Red Ribbon Week Pledge
From the Red Ribbon Coalition website:
After Kiki Camarena was murdered by drug traffickers, the Red Ribbon Week began as a visible way of increasing community awareness regarding the need for early and continued prevention efforts. Prevention was seen as the most effective way of reducing the demand for illegal drugs and the illegal use of legal drugs.
The Red Ribbon Week Pledge is “No Use of Illegal Drugs, No Illegal Use of Legal Drugs.”
This pledge represents a no-nonsense, clear and consistent promise that students, parents, teachers and community leaders should be willing to make - and more importantly - expected to keep!
In 2009, the City of Irvine Community Services staff developed the following pledge for use at Irvine elementary and middle schools:
"I pledge to make healthy choices, to be a positive role model for my friends, and to support the mission of Ribbon Week “No Use of Illegal Drugs, No Illegal Use of Legal Drugs."
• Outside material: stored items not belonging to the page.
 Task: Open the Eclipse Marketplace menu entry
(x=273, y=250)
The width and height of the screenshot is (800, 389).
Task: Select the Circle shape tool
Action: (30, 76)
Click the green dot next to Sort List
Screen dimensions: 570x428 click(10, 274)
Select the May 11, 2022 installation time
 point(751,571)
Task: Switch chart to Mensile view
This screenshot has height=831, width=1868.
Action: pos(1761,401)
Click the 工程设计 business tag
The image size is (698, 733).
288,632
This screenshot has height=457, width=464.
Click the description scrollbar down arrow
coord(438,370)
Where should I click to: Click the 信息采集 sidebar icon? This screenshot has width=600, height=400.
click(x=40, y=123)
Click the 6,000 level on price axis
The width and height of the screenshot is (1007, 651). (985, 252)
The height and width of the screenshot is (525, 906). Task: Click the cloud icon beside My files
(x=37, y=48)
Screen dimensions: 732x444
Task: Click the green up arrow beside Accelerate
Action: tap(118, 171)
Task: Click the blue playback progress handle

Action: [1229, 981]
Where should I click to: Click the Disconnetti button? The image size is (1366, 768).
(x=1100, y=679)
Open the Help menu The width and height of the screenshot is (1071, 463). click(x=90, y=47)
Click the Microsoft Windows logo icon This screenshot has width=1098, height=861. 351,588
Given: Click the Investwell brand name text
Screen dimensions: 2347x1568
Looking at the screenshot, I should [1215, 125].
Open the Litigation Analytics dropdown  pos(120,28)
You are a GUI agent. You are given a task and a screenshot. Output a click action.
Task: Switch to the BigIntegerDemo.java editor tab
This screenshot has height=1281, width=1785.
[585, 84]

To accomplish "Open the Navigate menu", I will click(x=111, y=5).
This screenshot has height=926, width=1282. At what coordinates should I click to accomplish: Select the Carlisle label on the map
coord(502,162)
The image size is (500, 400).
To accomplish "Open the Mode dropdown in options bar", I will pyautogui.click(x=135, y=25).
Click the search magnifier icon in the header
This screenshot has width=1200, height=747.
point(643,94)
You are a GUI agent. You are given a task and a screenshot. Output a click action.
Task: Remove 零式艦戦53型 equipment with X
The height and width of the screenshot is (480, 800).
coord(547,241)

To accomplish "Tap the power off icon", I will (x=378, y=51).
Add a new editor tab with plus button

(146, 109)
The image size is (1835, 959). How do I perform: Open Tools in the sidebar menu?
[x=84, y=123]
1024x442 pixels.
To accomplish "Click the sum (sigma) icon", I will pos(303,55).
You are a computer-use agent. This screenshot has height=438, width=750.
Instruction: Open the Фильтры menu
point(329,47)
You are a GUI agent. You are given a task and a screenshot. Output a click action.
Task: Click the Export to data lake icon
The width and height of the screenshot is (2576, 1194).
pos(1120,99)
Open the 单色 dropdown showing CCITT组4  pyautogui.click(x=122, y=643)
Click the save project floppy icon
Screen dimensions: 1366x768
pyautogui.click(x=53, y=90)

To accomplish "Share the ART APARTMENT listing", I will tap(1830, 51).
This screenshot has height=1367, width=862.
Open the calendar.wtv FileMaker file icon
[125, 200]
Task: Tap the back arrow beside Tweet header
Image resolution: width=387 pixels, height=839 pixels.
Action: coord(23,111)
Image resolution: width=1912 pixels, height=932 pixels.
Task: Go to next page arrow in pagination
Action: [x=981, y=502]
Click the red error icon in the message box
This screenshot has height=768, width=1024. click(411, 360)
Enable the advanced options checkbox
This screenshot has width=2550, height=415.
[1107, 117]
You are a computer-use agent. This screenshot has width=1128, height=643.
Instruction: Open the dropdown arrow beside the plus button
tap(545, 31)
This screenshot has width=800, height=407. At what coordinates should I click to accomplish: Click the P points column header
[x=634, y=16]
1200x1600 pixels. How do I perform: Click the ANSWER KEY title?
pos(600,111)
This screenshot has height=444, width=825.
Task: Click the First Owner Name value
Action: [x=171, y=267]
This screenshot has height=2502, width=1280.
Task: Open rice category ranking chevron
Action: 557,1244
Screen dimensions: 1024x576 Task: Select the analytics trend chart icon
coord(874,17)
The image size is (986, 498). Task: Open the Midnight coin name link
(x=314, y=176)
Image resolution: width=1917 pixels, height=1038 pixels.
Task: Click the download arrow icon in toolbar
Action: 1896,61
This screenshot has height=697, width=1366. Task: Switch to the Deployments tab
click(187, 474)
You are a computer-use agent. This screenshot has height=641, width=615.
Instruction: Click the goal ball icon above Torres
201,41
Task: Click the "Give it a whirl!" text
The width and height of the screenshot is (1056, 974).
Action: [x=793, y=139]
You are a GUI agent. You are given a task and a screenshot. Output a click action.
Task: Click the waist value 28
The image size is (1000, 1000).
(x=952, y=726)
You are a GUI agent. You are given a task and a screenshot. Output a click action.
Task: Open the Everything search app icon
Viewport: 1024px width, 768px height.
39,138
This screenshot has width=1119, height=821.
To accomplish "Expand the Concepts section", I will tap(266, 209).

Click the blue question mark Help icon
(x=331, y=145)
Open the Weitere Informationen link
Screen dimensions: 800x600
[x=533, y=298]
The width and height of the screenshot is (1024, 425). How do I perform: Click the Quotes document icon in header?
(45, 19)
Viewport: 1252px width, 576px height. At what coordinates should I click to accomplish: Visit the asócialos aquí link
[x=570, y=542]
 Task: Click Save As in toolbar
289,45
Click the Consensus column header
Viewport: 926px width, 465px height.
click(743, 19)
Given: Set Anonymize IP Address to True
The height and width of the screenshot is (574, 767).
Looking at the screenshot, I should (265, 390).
We encourage you to carefully consider the words you use when designing Red Ribbon Week pledges, slogans and themes. “Drug free”, for example, is a rhetorical term spoken often without consideration of its literal meaning.
Consider the following:
- Our society uses medications to assist with both physical and mental health related illnesses.
- Medicines prescribed by a physician and over the counter (OTC) remedies such as aspirins, cough syrup, antibiotics, pain killers and other legal drugs are used to treat common, everyday illnesses.
- There are students and teachers at your school who are not “drug free” - even though they are obeying the law. You need to include - rather than exclude - them in your prevention efforts.
- Caffeine is so commonly used, it seems adults may have forgotten that it too is a drug.
- Prescription and OTC drugs are advertised more than ever in the media. Young people cannot turn on the television without being inundated with these messages.
Remember, young men and women often interpret the statements adults make quite literally. Some students may even be suspicious of what adults tell them. In these circumstances, they are quick to notice inconsistencies in the messages we convey.